Queer Feminist Science Studies takes a transnational, trans-species, and intersectional approach to this cutting-edge area of inquiry between women's, gender, and sexuality studies and science and technology studies (STS). The essays here "queer"--or denaturalize and make strange--ideas that are taken for granted in both areas of study. Reimagining the meanings of and relations among queer and feminist theories and a wide range of scientific disciplines, contributors foster new critical and creative knowledge-projects that attend to shifting and uneven operations of power, privilege, and dispossession, while also highlighting potentialities for uncertainty, subversion, transformation, and play.
Theoretically and rhetorically powerful, these essays also take seriously the materiality of "natural" objects and phenomena: bones, voles, chromosomes, medical records and more all help substantiate answers to questions such as, What is sex? How are race, gender, sexuality, and other systems of differences co-constituted? The foundational essays and new writings collected here offer a generative resource for students and scholars alike, demonstrating the ingenuity and dynamism of queer feminist scholarship.
This book filled a requirement for knowledge and analysis that I knew I had, but thought could not be reached, and it incited my desire to continue research into queering science. Looking at science studies through an queer, open perception is essential for the future of science. Studies of medicine and biology, as well as more abstract studies of botany and zoology, need to move away from the generally-accepted, the Western standard of study. Western, colonized, male-oriented, unchanging systems of science study are how, in the past, we reached conclusions that ova, the qualitative and "reserved" nature of it, dictated how women should act, to speak nothing of women who did not possess ovaries. It's how hysteria was considered a real diagnosis, and a prescribed, involuntary stimulation was considered the treatment. The standard of science studies today needs to be reconsidered; "We've always done it this way" is no longer the right answer. This collection of essays taught me scientific methods of study and fact that had never occurred to me. I will treasure it moving forward in my exploration of biology and evolution.

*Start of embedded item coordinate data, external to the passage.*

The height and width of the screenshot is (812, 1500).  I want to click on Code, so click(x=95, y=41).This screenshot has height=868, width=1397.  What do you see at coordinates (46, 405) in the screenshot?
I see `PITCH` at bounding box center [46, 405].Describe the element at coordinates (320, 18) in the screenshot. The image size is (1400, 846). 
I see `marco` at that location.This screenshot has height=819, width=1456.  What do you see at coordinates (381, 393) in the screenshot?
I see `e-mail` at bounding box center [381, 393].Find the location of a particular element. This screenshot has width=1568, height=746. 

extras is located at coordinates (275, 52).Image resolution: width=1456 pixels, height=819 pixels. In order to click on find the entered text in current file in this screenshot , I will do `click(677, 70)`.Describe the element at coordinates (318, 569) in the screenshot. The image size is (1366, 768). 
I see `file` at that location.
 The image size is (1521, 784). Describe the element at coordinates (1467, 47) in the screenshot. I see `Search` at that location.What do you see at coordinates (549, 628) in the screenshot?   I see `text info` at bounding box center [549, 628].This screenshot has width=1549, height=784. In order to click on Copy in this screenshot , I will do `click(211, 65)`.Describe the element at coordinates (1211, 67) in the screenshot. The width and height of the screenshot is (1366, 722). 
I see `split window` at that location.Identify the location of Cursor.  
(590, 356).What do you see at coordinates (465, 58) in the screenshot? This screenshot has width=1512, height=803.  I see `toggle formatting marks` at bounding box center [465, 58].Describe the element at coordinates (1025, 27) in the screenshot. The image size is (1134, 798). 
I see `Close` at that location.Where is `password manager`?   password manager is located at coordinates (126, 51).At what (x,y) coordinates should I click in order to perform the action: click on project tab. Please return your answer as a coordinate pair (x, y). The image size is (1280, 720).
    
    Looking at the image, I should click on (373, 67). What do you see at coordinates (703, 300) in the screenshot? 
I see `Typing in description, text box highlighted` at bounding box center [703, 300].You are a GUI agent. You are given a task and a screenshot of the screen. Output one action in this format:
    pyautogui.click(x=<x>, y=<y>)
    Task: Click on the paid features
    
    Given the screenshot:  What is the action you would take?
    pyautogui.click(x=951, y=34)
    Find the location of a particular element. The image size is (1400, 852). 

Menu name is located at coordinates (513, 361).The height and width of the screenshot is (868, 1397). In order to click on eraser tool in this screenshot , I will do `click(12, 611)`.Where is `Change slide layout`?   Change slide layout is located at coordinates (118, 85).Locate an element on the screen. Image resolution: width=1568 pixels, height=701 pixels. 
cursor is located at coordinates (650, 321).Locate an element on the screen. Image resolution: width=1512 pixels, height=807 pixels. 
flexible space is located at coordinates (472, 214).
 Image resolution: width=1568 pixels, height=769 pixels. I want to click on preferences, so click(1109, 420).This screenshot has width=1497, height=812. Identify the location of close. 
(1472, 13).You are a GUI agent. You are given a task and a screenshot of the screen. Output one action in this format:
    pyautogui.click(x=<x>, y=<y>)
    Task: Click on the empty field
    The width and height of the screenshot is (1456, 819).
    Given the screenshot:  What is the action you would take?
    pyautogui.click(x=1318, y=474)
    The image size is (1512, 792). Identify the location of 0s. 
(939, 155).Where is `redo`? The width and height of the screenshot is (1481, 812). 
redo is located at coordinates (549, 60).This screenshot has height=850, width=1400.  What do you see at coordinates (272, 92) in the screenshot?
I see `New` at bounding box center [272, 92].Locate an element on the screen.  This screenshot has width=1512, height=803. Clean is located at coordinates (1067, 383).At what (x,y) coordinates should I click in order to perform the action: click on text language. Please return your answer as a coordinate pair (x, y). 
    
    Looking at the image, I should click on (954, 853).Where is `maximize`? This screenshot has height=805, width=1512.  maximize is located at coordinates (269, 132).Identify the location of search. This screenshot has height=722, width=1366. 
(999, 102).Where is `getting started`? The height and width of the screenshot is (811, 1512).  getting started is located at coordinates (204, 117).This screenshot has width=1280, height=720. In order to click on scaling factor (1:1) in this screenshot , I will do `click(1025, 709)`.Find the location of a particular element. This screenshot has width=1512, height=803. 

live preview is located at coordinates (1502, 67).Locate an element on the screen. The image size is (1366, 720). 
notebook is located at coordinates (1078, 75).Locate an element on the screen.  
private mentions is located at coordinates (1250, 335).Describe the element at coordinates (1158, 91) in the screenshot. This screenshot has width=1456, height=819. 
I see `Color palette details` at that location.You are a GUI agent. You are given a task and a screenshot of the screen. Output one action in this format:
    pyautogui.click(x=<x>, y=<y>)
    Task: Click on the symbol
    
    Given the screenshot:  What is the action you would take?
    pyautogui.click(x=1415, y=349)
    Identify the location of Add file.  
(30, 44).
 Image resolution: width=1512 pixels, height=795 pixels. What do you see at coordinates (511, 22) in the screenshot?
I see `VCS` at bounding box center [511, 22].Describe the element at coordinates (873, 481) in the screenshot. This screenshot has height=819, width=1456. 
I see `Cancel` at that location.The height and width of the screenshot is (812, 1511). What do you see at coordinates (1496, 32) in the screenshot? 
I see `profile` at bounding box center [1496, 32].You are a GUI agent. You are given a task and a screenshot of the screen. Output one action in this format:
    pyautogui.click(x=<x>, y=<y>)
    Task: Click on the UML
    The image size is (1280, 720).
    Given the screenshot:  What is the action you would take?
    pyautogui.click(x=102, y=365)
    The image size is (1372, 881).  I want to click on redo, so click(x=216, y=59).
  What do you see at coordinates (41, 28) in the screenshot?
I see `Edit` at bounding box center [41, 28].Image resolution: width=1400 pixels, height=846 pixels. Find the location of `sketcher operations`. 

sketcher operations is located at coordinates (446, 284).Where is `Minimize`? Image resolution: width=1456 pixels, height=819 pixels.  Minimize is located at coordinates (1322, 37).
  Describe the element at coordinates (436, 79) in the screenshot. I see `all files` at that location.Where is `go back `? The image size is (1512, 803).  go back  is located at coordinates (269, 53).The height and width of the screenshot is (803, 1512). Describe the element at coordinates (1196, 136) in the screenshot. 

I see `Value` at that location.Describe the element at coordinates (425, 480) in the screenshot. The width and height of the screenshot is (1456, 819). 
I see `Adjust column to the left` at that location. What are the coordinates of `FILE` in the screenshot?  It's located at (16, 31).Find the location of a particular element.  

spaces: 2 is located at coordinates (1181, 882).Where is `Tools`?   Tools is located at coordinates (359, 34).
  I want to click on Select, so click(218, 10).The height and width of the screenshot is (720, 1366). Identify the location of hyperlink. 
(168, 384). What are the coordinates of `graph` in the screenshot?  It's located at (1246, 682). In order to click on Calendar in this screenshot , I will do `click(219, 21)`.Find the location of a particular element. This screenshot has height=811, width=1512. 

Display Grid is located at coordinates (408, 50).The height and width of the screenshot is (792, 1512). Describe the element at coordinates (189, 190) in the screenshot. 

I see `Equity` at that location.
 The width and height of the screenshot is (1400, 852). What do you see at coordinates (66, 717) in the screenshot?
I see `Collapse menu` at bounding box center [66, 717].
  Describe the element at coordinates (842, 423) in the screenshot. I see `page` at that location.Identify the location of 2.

Cyd Cipolla, Kristina Gupta, David Rubin, and Angela Willey, the editors of Queer Feminist Science Studies have curated a magnificent collection of existing articles from various areas of scientific study in an attempt to queer the scientific field. They challenge the essentialisms not only of the typically male scientific paradigm, but also take aim at rigidity in feminism and gender studies. The editors have also selected articles to highlight the queerness inherent in science – for example, David Rubin’s article on how intersex became a gender, Angela Willey and Sara Giordano’s exploration of vole monogamy and how it impacted gene research, and Michelle Murphy’s dissection of objectivity. Most of the entries were initially published in scientific journals and have been edited down for this volume which will be a welcome relief for those not accustomed to scientific academese. Hopefully, this absorbing collection will be the first of many.
Interesting ideas, although some of the essays, and especially the introduction to different sections of the book, get too erudite and jargon-y to be entertaining (or sensical). This is a very academic book, while also discussing many different "vulgar" topics. My favorite essays were ones that did not dwell in theoretical jargon, but instead used concrete (modern and historical) examples to expose the heteronormative biases in scientific methodology. Recommend for those interested in queer feminist theory and willing to get into the weeds in this area.
"Queer feminist sciences studies scholarship offers powerful examples of how to critique the normalizing and pathologizing tendencies of Western biomedicine and science, while also providing insights into how science and biomedicine might be reformed and/or (re)appropriated in order to better serve the interests of women, sexual minorities, gender-nonconforming people, and other historically marginalized groups."